Aynı ihalede yer alan ABD yapımı Patriot sistemleri ise hem fiyatının pahalı olması hem de üretici Raytheon şirketinin teknoloji transferine yanaşmaması nedeniyle elenmişti.

İhale sürecinin tamamlanamamasının ardından Türkiye, önce kendi savunma sistemini geliştireceğini ilan etmiş ancak 2017 senesinde Rusya ile S-400 hava savunma sistemleri konusunda bir sözleşme imzalandığını açıklamıştı.

Türk yetkililer, toplam maliyeti 2.5 milyar dolar olan S-400 için peşinatın Rus yönetimine transfer edildiğini kaydederken, bu işbirliğinin daha da geliştirilebileceği hatta S-500'lerin ortak üretilebileceği mesajını vermişlerdi.

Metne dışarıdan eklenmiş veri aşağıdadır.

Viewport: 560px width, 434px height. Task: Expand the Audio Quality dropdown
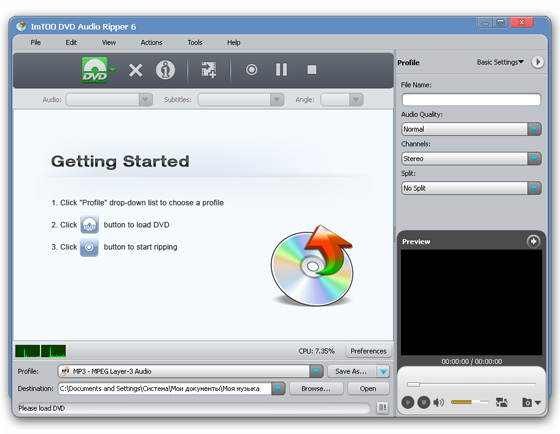click(x=534, y=129)
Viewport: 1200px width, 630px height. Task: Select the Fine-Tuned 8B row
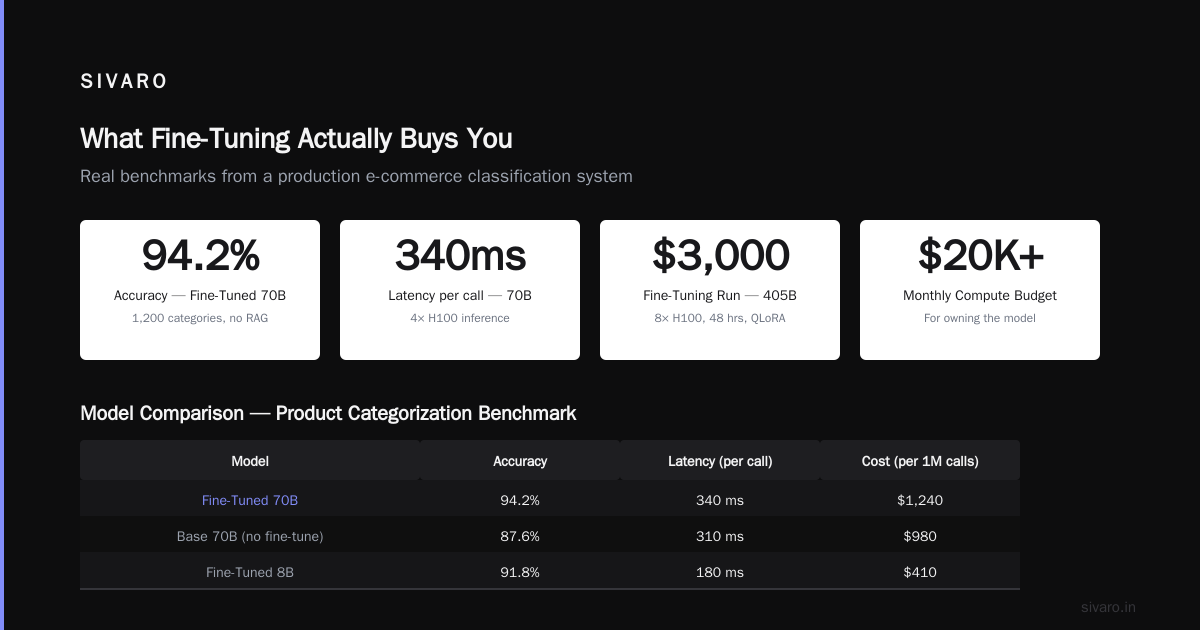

ABD, Türkiye'nin S-400 sistemlerine birçok nedenden dolayı karşı çıkıyor:

  • NATO'nun en stratejik üyelerinden birisi olan Türkiye'nin ittifakın en önemli hasmı konumundaki Rusya ile geliştirdiği bu ilişkinin ortak güvenlik mimarisini zafiyete uğratacak olması kaygısı.
  • ABD savunma sanayiinin en önemli müşterilerinden olan Türkiye'nin başka üreticilere kaptırılması riski.
  • Türkiye'nin S-400 tedariğinin, ABD Kongresi'nin 2017 Ağustos ayında çıkardığı ABD'nin Hasımlarıyla Yaptırımlar Yoluyla Mücadele Etme Yasası (CAATSA) kapsamına girmesinden dolayı yaptırımlara muhatap olacak olması ve dolayısıyla Türk-Amerikan ilişkilerine yeni bir darbe vurulacak olması.
  • Türkiye'nin de üretim programında yer aldığı ve konuşlandıracağı 5. kuşak savaş uçağı F-35'lerin hassas ve üstün özelliklerinin ayrıca her türlü faaliyetlerinin S-400 radar sistemi tarafından ele geçirilebilecek olması kaygısı. Dolayısıyla Türkiye'nin F-35 projesinin dışında bırakılması ve parasını verdiği uçakların teslim edilmeme olasılığının artmış olması.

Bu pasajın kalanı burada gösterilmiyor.